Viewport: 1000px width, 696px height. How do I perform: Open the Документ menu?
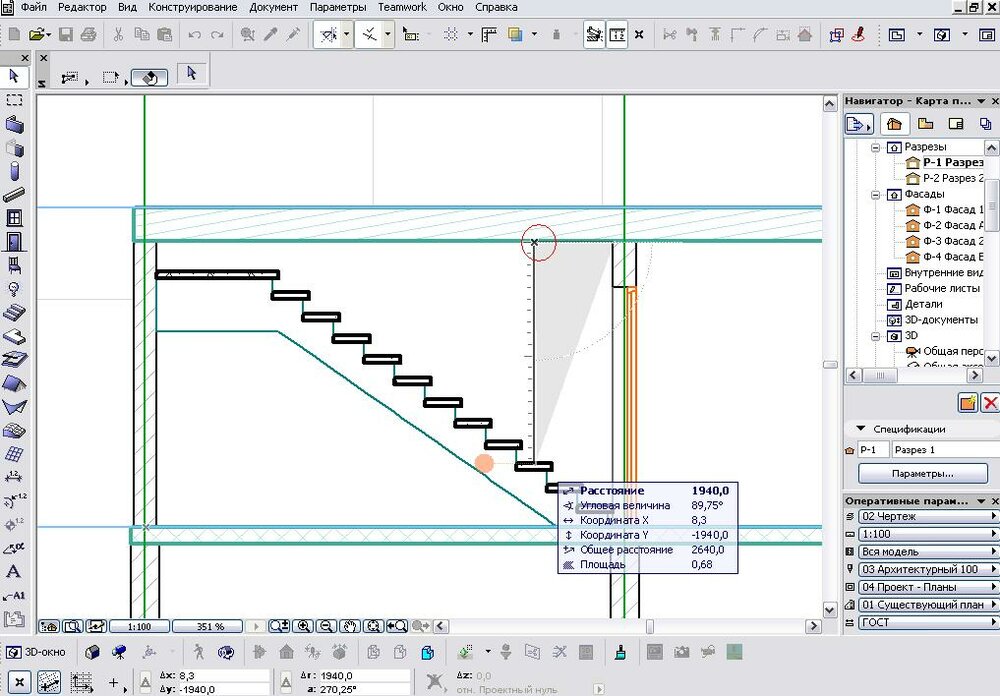[x=273, y=7]
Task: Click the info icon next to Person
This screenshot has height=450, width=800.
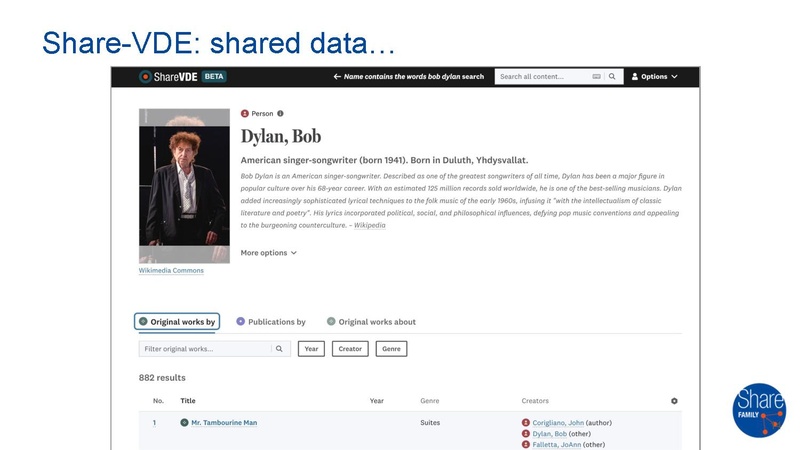Action: pos(281,114)
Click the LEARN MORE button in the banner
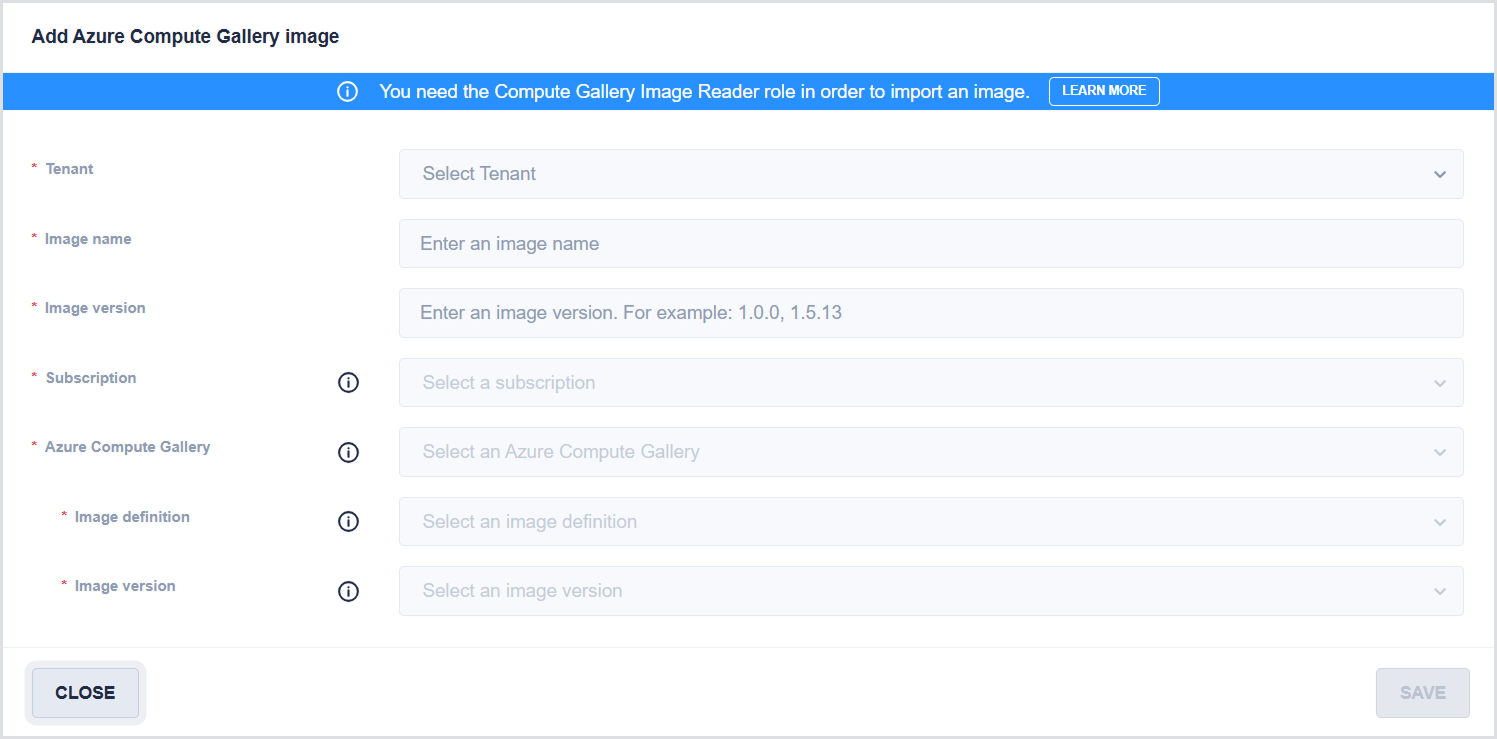This screenshot has width=1497, height=739. click(1103, 91)
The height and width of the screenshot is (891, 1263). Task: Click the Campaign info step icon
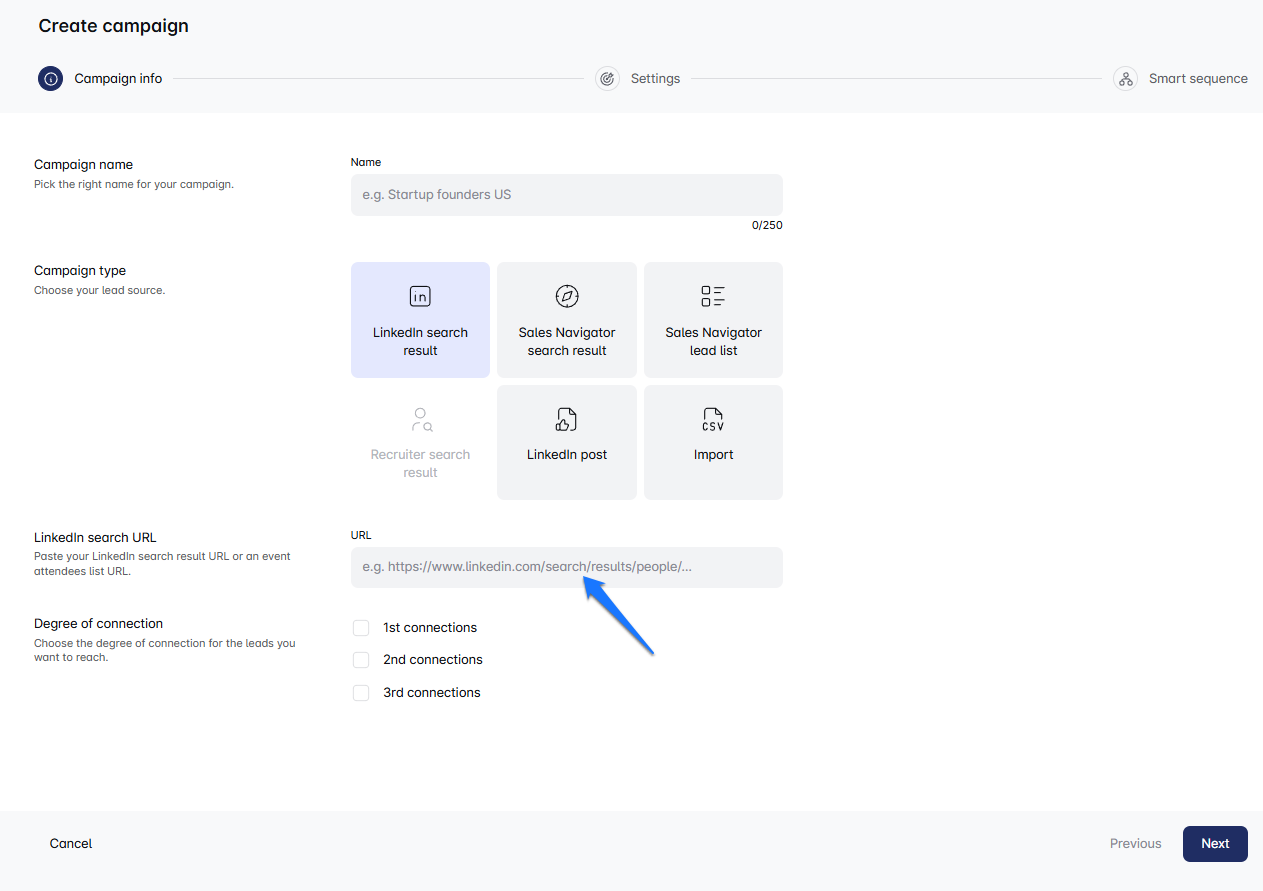point(51,78)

== == ==

● TASK DIRECTIONS
Only what runs from the line with "Click the LEARN MORE button in the banner" through the last line of the listing above belongs in the answer, set down exactly and free of pictures.

● SOLUTION TO THIS PROBLEM
Click the LEARN MORE button in the banner
This screenshot has width=1497, height=739. click(1103, 91)
The height and width of the screenshot is (891, 1263). Task: Click the Campaign info step icon
point(51,78)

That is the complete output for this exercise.